Albert Valet est né le 23 décembre 1893 à Degré. Il est fils de journaliers. Il devient garçon épicier en région parisienne, à Montreuil-sous-Bois, avant d’être incorporé le 28 décembre 1913 au 115e Régiment d’infanterie en garnison à Mamers. En 1914, il est bien sûr envoyé au front.
En mars 1915, dans le secteur de Suippes (Marne), il est blessé par balle à la main. Albert Valet explique au médecin qu’il a reçu une balle allemande en relevant un câble électrique. Mais le médecin chargé de l’examiner est dubitatif. N’est-il pas là en face d’un poilu qui s’est automutilé pour ne pas avoir à se battre ?
La thèse du soldat peut se tenir comme celle du praticien d’ailleurs. « Dans les années 1914-1915, l’automutilation n’était pas rare. Cela évitait d’aller en première ligne », affirme Éric Viot, historien manceau dont le combat pour la réhabilitation de ces soldats fusillés pour l’exemple est bien connu. S’automutiler qui, plus est, en présence de l’ennemi ou sur un territoire en état de guerre empêchait de monter au front et donc était assimilé par la hiérarchie militaire à un abandon de poste.

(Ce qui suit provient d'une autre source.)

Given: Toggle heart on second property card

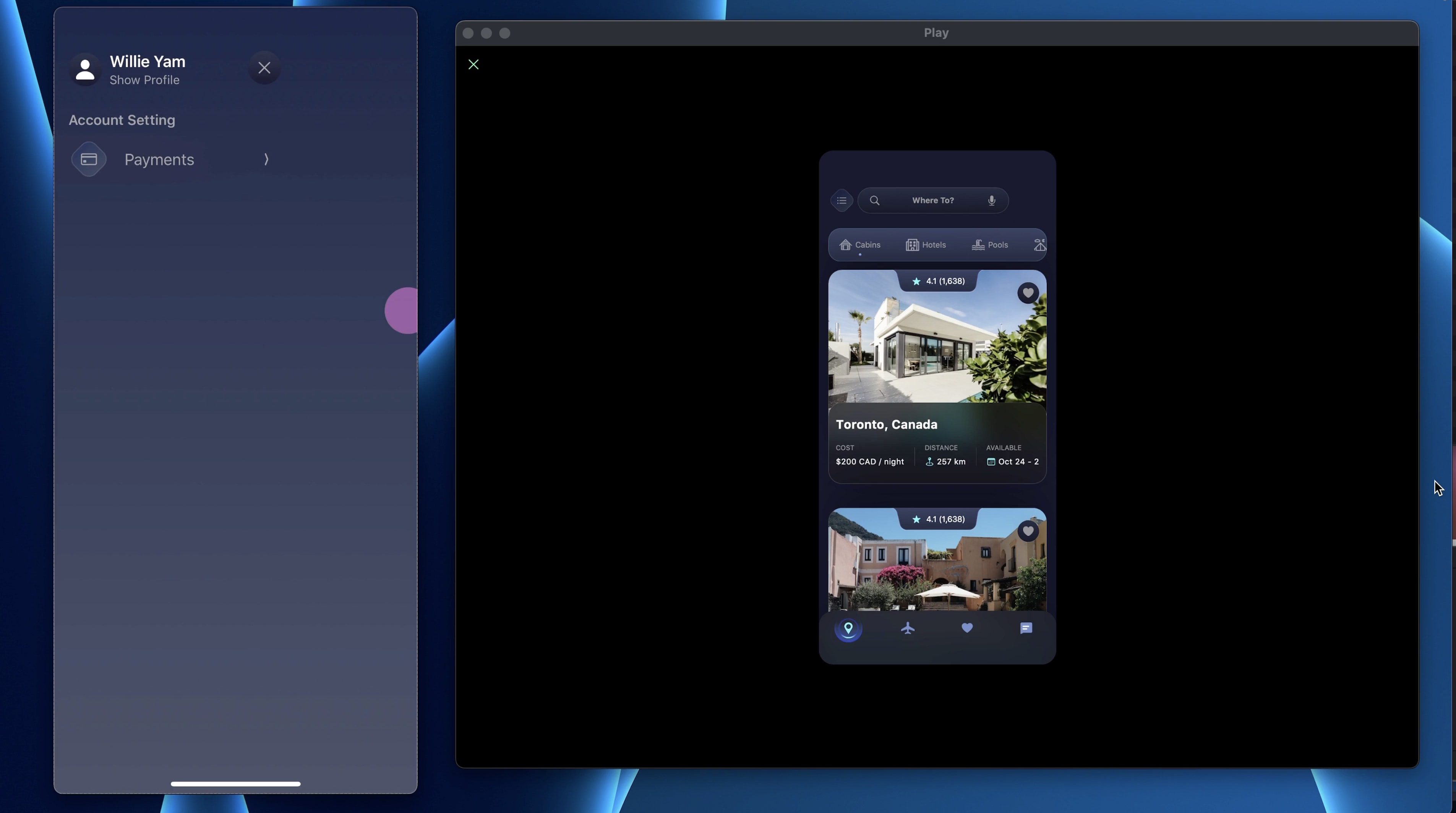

Le Conseil de guerre le condamne à mort
Le problème pour Albert Valet, c’est que deux autres médecins vont confirmer les dires du premier. Notre homme ne peut échapper au Conseil de Guerre de la 8e division d’infanterie. Celui-ci, constitué de quatre officiers et d’un sous-officier, se réunit le 30 mars 1915 à 13 h 30 à la mairie des Petites-Loges.
Les militaires doivent répondre à plusieurs questions. Le prévenu est-il coupable d’avoir entre le 11 et le 13 mars 1915 et depuis un temps non prescrit par la loi commis un abandon de poste ? Et ledit abandon de poste a-t-il eu lieu en présence de l’ennemi ou sur un territoire en état de guerre ? Par quatre voix contre une, le soldat Valet est condamné à mort.
Une exécution devant les soldats
L’exécution aura lieu le lendemain matin devant les soldats du 115e et 117e réunis. Autant dire que le spectacle est insupportable pour les poilus. Un témoignage, parvenu jusqu’à nous puisque publié dans un livre intitulé Lieutenant à 19 ans dans les tranchées d’Henri Sentilhes traduit bien ce traumatisme.
Ce jeune officier écrit : « Cette nuit par exemple, il nous est arrivé une mauvaise aventure : on m’a fait lever à 1 heure du matin pour me communiquer des ordres au sujet d’une parade d’exécution qui a eu lieu ce matin à grand fracas. C’était un mutilé volontaire qui, condamné à mort, fut exécuté devant le front des troupes. »
Il ajoute : « C’était la première fois que j’assistais à pareil spectacle mais c’était bien pénible. L’homme est descendu pour être amené au pied du poteau et il se lamentait comme un enfant jusqu’à ce que le feu du peloton l’ait abattu par terre ; nous avons défilé ensuite devant le cadavre. »
« Mort pour la France » !
Ce jeune lieutenant explique ensuite que le soldat « non mort pour la France » – c’est l’expression consacrée pour les fusillés pour l’exemple – avait vraisemblablement été blessé par une balle ennemie…
Albert Valet est inhumé dans le cimetière de la commune de Val-de-Vesle (Marne). Sur sa tombe, il est pourtant inscrit « Mort pour la France ». Comment se fait-il ? La réponse se trouve sans doute dans sa fiche matricule 1701 consultable aux Archives départementales de la Sarthe. Albert Valet a tout simplement été amnistié « conformément à l’article 6 de la loi du 3 janvier 1925. » Cela ne lui aurait pas rendu la vie…
Le nom d’Albert Valet a été gravé sur le monument aux morts d’Aigné (Sarthe) commune où résidaient ses parents.